Oceans 11 was better but I have no urge to rewatch it. 12 has geat style and is simply more fun. It takes itself less seriously. I enjoy the foreign landscape. Gives me more enjoyment. 13 I barely remember.
Stone cold sober when I watched it again recently. And I didn't mean Pitt eating is a pro. I just threw it in here because it's so random
I searched to see if anyone agrees with me. Found an interesting article below.
"oceans twelve is a great sequel about how hard it is to make a great sequel"
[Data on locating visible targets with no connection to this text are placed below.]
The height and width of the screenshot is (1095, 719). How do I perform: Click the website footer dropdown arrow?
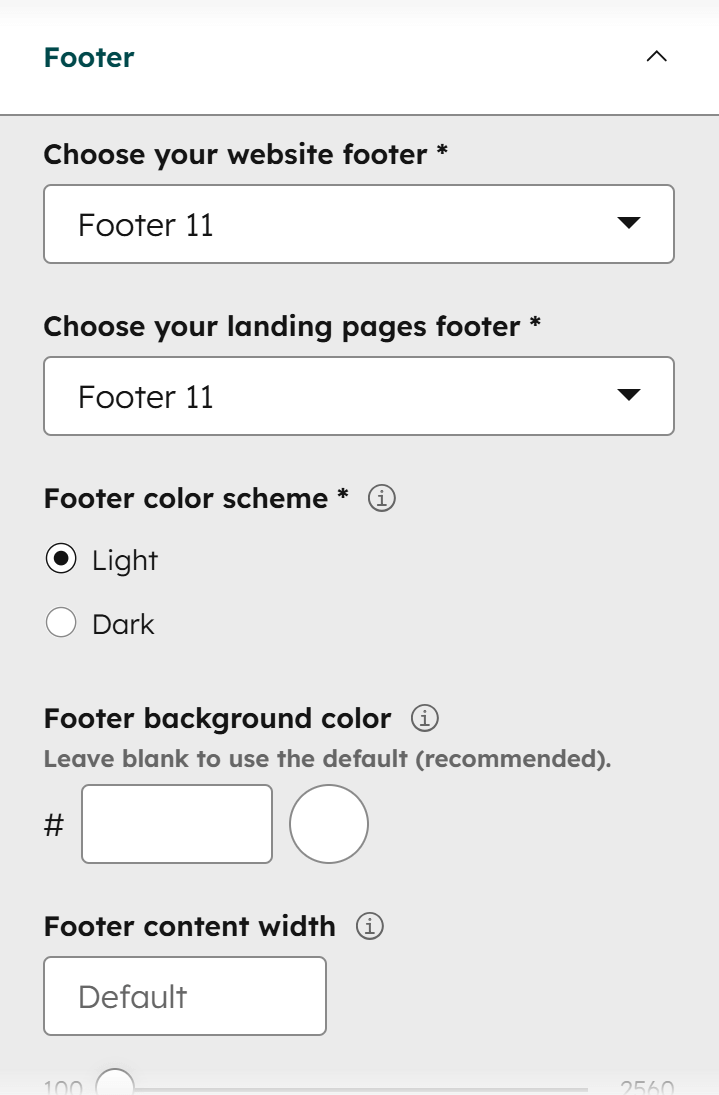pos(629,224)
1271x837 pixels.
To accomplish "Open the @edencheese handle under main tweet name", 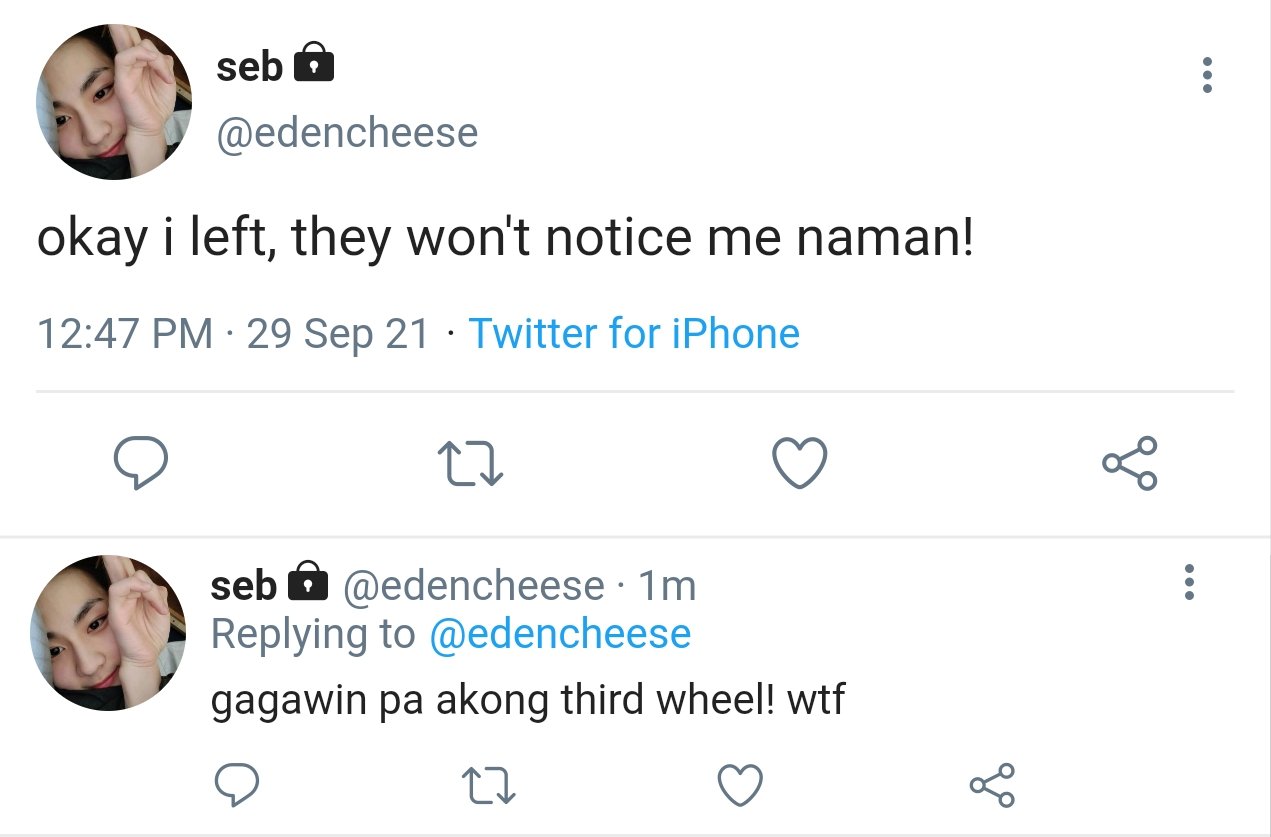I will [x=347, y=132].
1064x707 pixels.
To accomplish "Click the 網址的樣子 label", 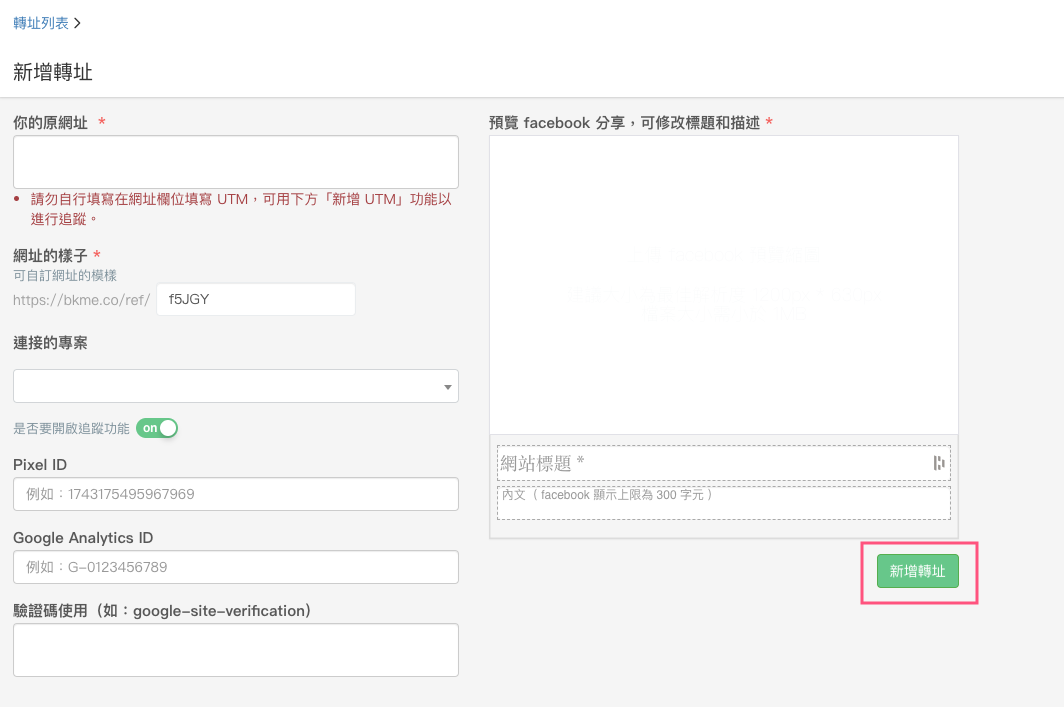I will 50,256.
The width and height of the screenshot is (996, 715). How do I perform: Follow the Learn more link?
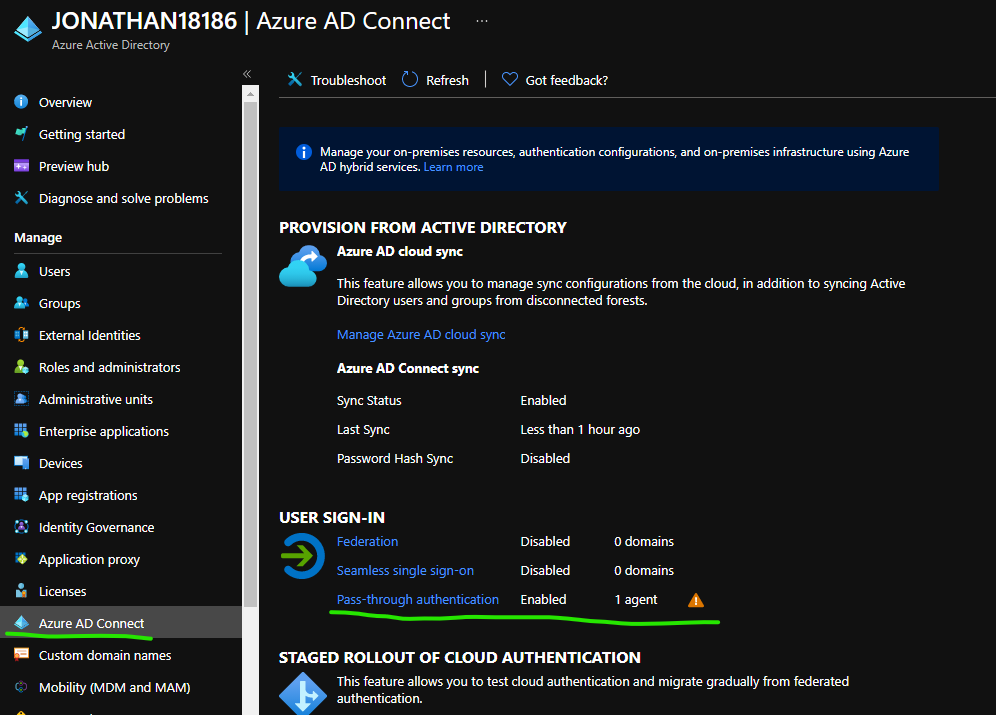click(453, 167)
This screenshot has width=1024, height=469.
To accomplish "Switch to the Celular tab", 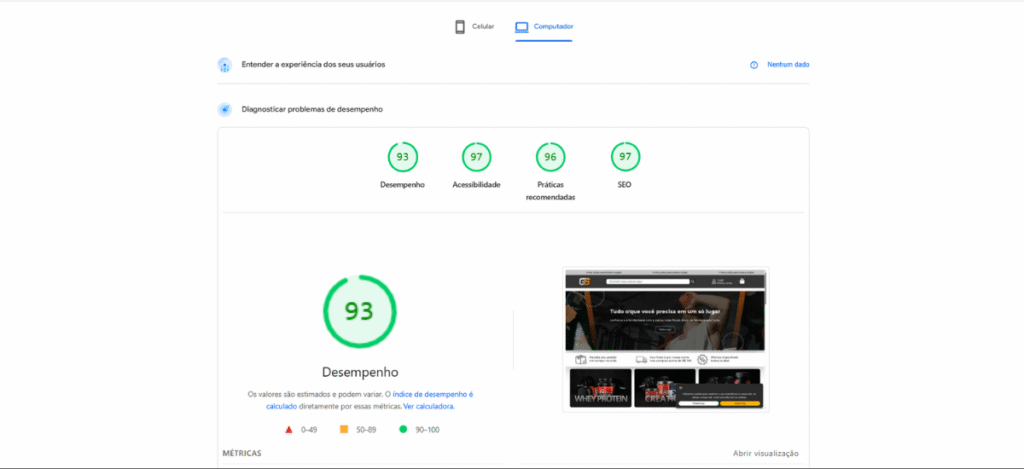I will pos(474,27).
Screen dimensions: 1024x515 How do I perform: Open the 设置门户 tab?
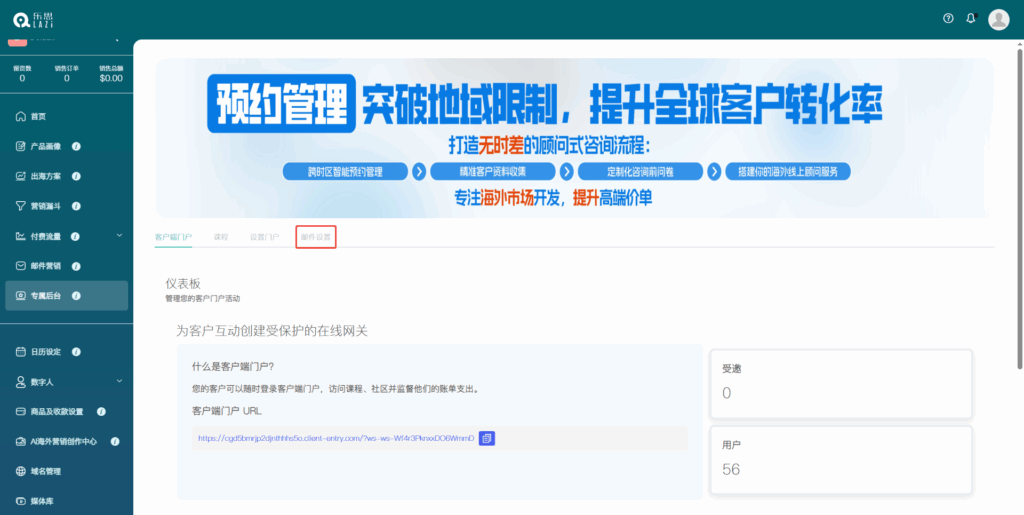[264, 237]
Steven Soderbergh is going to retire. He's got his new movie, "Side Effects," which opens this Friday, and his Liberace biopic "Behind the Candelabra" for HBO later this year, and then he's done for good. When someone's career nears its end, you start to get the urge to take stock; weigh the highs and lows, and sort out the best and the worst. In this week's Criticwire Survey, I asked our critics to pick the best Steven Soderbergh film; "Out of Sight" won handily. The week before, I polled critics to find out the worst sequel ever, and Soderbergh's follow-up to his extremely popular "Ocean's Eleven" remake, "Ocean's Twelve," received several mentions.
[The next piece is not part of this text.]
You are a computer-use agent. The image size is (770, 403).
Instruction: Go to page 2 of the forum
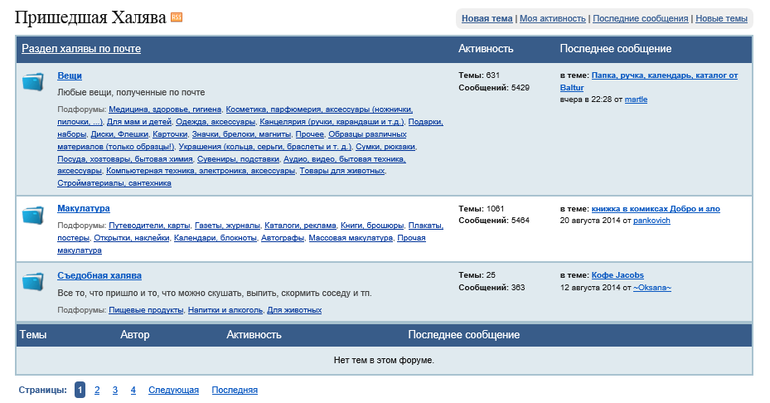pos(97,390)
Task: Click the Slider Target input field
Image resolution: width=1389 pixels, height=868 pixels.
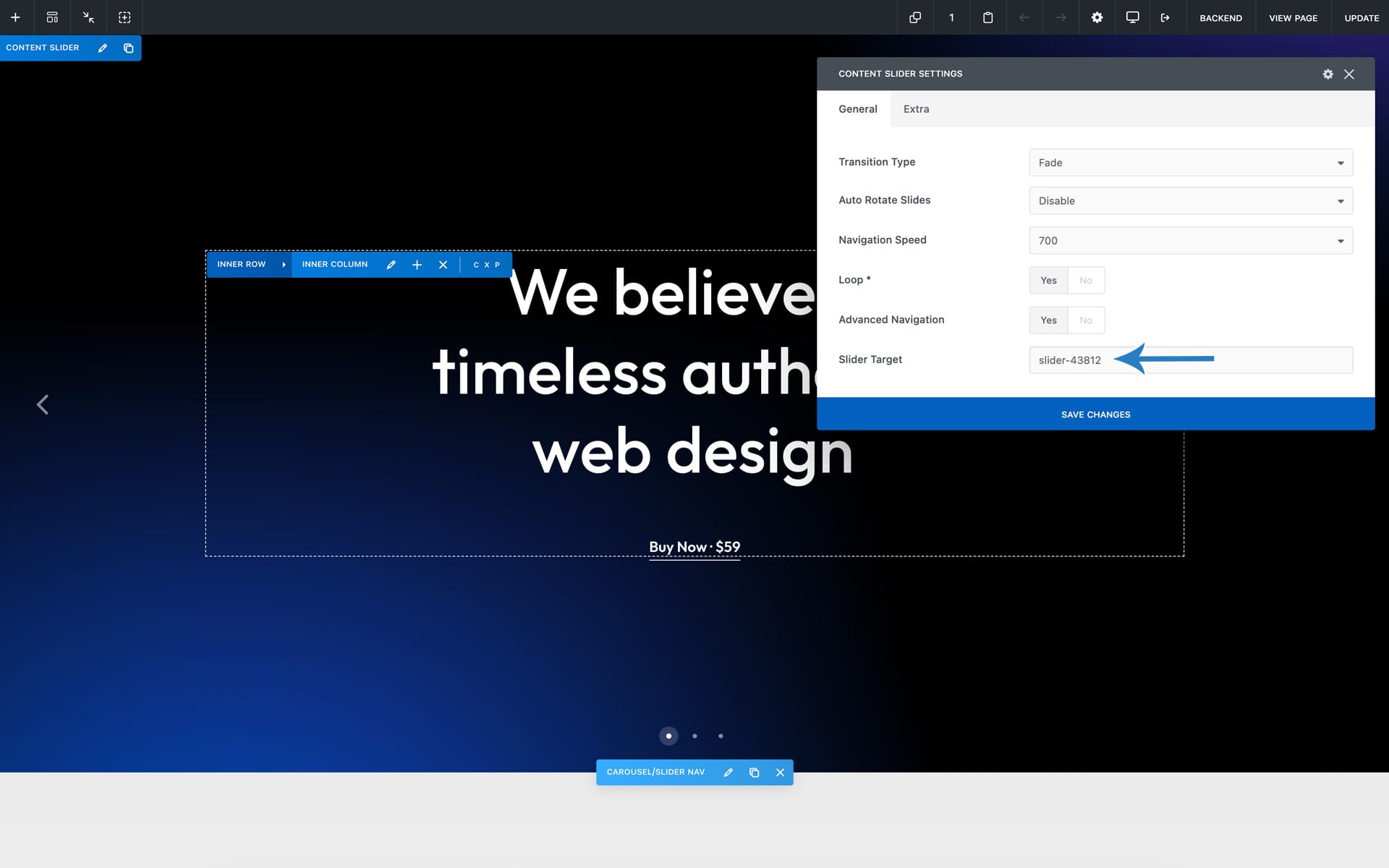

Though a few other critics in our weekly survey mentioned it amongst their favorite Soderberghs, "Ocean's Twelve" remains one of the director's most divisive movies. My little poll was not the first time it wound up on a list of bad sequels, either; in 2008, Entertainment Weekly ranked "Ocean's Twelve" the sixteenth worst sequel of all time, below stinkers like "Star Trek V: The Final Frontier" and "Revenge of the Nerds II: Nerds in Paradise." In a similar poll from 2011, Total Film placed it at #25 out of 30, which meant they considered it a slightly worse sequel than "Staying Alive," Sylvester Stallone's follow-up to "Saturday Night Fever" in which John Travolta's Tony Manero stars on Broadway in a musical where he fights Satan while wearing a bikini.
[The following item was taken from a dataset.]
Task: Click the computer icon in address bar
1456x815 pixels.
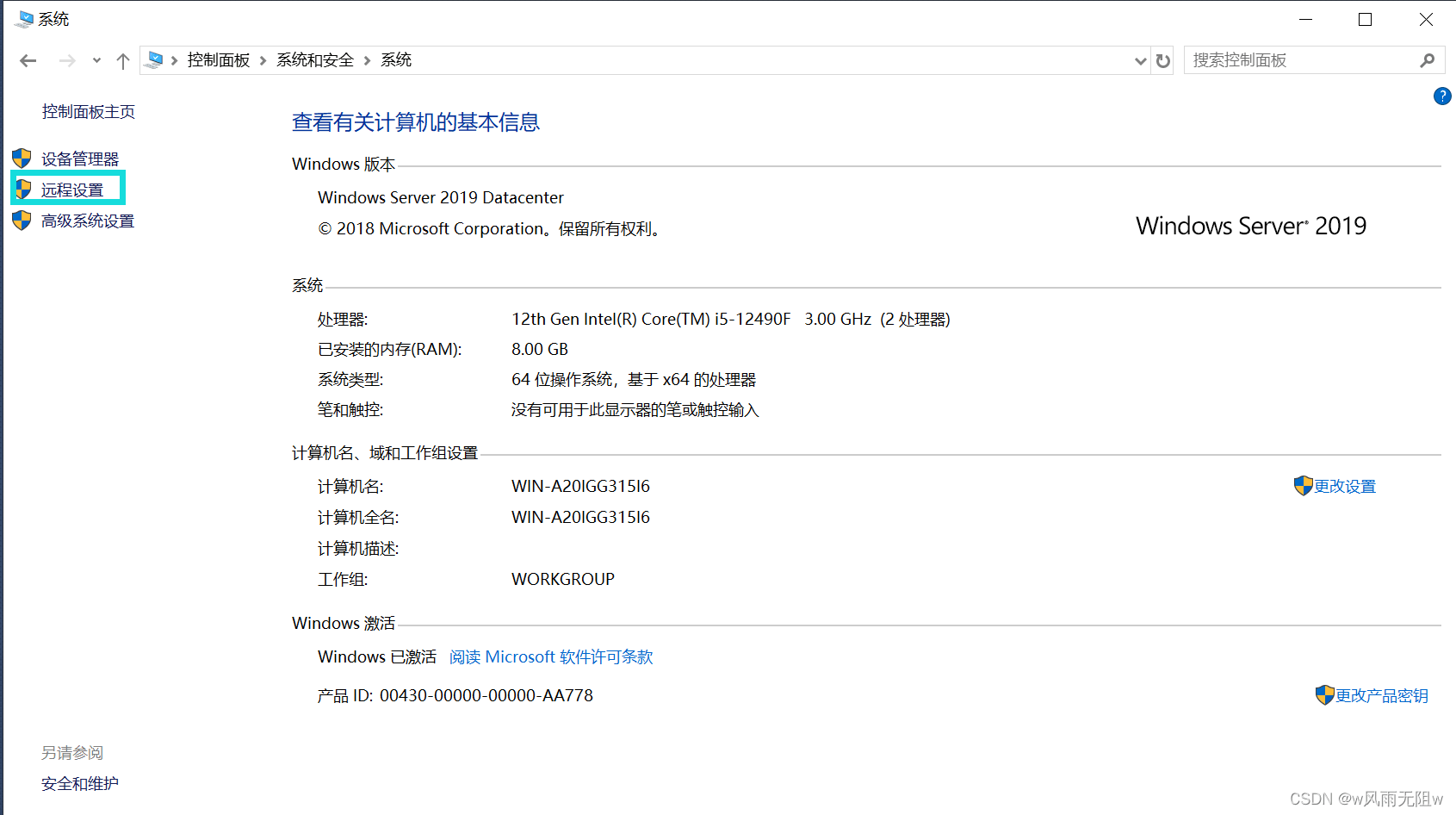Action: coord(155,60)
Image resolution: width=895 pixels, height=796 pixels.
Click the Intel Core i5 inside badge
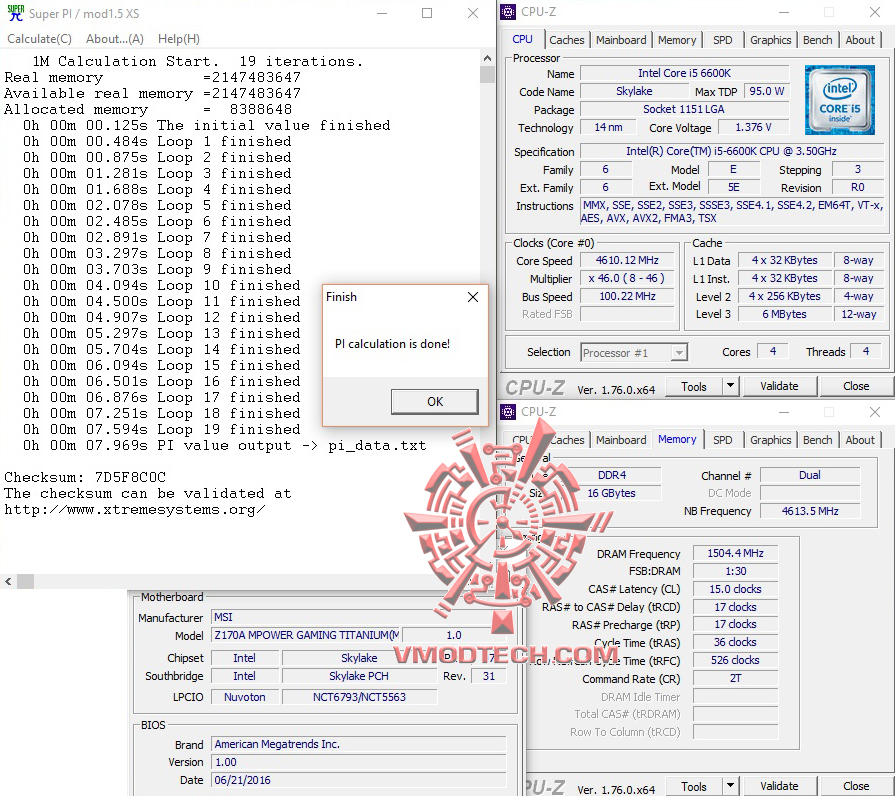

On the subject of "Out of Sight," I agree with my colleagues; if it's not's Soderbergh's absolute best, it's got to be in the discussion. On the subject of "Ocean's Twelve," I strongly disagree. In fact, I would argue "Ocean's Twelve" is not only one of Soderbergh's finest movies, it's also one of the best sequels ever made about how hard it is to make a great sequel.
Like its predecessor, "Ocean's Twelve" is a heist film starring a stylish gang of thieves, led by George Clooney's Danny Ocean and Brad Pitt's Rusty Ryan. In "Ocean's Eleven," they stole over $100 million from Las Vegas casino mogul Terry Benedict (Andy Garcia); as "Twelve" begins, Benedict tracks each of the con men down and demands full restitution plus interest in two weeks. Reluctantly, Ocean's Eleven regroup (although they're particularly reluctant to be called "Ocean's Eleven"). Too hot to work in America, they head abroad to Amsterdam, where they accept a job that will help them start to pay off their debt. Eventually, Ocean and company realize they're being manipulated by another master thief, a Frenchman known only as The Night Fox (Vincent Cassel), who wants to force Ocean into a contest to determine who is the world's greatest burglar.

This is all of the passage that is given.